Sunday, November 13, 2011

Official: Yemen government troop shelling kills 11

Yemeni security forces fired tank and artillery shells at a restive central city on Friday, killing 11 people, including three women and a nine-year-old boy, a medical official said.

Violence has escalated in the Arab world's poorest country following nearly nine months of a popular uprising seeking to oust longtime autocratic President Ali Abdullah Saleh.

International diplomacy has failed to stop the crisis, with Saleh repeatedly refusing to sign a U.S.-backed proposal by Yemen's powerful Gulf neighbors. In the meantime, security across the country has broken down and clashes between government forces and army units who have joined the uprising regularly shake Yemeni cities.

In the country's south, al-Qaida-linked militants have taken over entire towns, raising Western fears they'll use the area as a staging ground for international attacks.

Friday's deaths came as government troops started shelling the city center in Taiz early Friday, said the medical official.
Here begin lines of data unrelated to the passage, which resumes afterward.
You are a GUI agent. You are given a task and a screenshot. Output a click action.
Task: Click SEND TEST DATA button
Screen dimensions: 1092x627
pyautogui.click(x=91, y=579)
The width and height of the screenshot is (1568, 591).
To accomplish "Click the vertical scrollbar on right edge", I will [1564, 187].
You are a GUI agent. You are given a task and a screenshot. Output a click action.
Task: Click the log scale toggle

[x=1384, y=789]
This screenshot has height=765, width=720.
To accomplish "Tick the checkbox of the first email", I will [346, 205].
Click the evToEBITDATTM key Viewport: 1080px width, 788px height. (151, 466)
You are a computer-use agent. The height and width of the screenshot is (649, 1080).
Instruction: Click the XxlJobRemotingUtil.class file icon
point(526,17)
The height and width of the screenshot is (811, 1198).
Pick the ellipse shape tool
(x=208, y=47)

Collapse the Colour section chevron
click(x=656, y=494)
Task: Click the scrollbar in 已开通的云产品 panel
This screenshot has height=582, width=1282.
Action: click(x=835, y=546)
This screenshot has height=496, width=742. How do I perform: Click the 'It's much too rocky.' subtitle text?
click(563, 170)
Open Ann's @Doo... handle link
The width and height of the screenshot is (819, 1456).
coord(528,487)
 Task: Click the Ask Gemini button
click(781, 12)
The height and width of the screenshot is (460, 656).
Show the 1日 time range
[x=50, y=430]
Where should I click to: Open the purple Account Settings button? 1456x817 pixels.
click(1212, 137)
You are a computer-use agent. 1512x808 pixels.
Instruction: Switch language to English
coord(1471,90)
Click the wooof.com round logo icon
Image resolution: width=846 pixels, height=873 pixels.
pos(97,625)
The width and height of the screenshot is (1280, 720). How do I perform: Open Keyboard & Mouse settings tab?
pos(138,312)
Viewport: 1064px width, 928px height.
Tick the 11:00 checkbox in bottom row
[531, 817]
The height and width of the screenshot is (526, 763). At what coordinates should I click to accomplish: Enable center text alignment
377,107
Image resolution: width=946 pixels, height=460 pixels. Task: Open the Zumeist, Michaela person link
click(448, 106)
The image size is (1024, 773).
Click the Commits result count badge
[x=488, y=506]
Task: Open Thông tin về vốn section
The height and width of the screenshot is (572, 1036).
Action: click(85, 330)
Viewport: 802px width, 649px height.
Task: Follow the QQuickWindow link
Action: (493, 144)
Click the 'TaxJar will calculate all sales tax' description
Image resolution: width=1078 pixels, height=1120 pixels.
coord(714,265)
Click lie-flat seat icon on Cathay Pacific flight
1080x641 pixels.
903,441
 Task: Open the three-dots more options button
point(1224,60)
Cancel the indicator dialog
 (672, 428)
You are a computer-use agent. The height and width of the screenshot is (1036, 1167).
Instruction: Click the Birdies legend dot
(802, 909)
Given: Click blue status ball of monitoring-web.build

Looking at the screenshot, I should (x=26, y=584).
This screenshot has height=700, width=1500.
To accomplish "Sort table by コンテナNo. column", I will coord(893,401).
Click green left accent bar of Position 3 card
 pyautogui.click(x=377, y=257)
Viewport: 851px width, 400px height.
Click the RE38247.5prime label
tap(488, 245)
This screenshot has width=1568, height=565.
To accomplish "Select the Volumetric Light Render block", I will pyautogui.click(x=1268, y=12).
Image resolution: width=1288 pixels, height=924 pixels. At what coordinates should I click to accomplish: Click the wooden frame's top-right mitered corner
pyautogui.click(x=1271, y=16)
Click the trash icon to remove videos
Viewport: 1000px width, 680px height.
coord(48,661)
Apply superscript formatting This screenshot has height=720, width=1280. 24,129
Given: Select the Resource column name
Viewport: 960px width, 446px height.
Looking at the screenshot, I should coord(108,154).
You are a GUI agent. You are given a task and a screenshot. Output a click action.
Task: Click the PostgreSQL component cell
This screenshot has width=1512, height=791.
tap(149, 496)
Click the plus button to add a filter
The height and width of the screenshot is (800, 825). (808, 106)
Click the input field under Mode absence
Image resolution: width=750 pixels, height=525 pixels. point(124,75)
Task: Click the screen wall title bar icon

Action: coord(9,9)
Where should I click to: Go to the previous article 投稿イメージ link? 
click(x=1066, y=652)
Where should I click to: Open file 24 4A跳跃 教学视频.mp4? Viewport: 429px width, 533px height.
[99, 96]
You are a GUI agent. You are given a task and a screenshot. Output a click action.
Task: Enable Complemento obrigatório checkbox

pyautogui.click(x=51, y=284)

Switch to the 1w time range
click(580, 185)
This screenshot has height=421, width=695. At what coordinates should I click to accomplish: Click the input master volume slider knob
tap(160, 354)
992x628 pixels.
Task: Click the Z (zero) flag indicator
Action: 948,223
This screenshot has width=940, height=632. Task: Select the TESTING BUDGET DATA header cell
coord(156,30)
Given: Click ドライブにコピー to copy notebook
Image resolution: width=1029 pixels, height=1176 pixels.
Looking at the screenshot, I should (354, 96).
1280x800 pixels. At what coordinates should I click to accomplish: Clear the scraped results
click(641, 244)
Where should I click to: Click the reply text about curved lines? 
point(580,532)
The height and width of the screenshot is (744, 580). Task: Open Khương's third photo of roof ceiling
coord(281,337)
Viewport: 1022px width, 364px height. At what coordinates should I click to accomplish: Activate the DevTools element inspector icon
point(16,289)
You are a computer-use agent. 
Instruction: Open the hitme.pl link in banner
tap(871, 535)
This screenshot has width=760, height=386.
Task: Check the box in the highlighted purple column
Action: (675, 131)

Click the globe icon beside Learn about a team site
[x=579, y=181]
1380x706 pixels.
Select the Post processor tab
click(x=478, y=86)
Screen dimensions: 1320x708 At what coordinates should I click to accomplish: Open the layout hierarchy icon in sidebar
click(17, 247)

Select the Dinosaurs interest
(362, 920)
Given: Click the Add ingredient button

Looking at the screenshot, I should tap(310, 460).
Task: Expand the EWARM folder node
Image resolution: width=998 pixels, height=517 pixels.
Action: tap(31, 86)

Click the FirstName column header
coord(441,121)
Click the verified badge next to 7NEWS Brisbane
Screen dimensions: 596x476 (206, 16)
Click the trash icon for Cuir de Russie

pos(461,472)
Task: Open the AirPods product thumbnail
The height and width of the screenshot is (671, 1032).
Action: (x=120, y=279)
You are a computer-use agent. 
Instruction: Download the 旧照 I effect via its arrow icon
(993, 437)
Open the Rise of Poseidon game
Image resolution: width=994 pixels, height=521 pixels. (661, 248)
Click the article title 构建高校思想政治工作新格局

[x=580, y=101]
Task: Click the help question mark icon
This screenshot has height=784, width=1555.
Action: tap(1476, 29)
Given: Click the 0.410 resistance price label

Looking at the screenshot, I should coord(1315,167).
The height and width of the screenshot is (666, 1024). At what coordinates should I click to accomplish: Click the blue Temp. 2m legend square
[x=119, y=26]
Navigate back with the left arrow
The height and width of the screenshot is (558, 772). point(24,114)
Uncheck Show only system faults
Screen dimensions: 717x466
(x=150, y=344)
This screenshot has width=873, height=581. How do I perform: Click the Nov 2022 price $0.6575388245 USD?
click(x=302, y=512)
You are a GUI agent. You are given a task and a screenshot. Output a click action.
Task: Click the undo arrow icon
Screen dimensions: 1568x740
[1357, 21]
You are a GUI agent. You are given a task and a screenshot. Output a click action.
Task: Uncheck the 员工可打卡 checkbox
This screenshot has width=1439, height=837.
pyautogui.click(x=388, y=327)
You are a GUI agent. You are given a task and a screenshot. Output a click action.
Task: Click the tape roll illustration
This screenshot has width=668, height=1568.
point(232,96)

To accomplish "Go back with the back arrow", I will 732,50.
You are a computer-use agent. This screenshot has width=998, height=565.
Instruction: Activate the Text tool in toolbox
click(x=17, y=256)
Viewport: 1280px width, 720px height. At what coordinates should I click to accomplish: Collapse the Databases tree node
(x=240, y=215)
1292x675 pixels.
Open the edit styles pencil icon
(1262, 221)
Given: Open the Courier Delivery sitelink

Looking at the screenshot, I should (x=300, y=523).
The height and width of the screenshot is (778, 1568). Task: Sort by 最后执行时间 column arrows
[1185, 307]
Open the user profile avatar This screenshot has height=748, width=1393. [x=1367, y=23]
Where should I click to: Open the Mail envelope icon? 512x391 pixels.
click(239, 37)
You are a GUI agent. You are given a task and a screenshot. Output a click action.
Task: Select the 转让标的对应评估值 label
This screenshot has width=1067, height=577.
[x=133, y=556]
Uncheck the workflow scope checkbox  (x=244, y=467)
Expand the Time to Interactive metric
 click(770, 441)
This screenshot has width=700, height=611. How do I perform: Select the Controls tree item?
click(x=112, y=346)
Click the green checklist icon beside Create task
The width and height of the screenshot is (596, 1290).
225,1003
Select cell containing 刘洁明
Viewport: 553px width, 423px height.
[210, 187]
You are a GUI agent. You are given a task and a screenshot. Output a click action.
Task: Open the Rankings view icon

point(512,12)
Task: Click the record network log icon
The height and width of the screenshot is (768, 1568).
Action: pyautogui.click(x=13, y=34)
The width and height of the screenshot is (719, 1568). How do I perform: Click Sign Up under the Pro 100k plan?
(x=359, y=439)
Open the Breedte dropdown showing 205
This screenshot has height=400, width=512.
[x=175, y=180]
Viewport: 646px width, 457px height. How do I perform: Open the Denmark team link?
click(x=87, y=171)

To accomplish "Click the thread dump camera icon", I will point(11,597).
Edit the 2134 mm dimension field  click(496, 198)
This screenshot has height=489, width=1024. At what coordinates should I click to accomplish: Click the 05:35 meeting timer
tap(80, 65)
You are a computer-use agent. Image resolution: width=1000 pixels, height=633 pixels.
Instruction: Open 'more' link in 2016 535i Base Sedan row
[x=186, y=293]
He spoke on condition of anonymity because he was not authorized to talk to the media.

Taiz, a hotbed of the opposition, has been particularly violent recently, with government troops regularly clashing with soldiers who have defected and sided with the anti-Saleh protesters.

In the capital Sanaa, tens of thousands of demonstrators held competing rallies for and against the regime.

In one area, regime supporters chanted "the people want Ali Abdullah Saleh" ? a transformation of the chant "the people want to topple the regime" that became famous during the uprisings in Egypt and Tunisia, which successfully toppled those countries' dictators.

In another Sanaa neighborhood, anti-government protests called for Saleh to face trial for his troops' bloody crackdowns on protesters, which has killed hundreds and wounded thousands so far.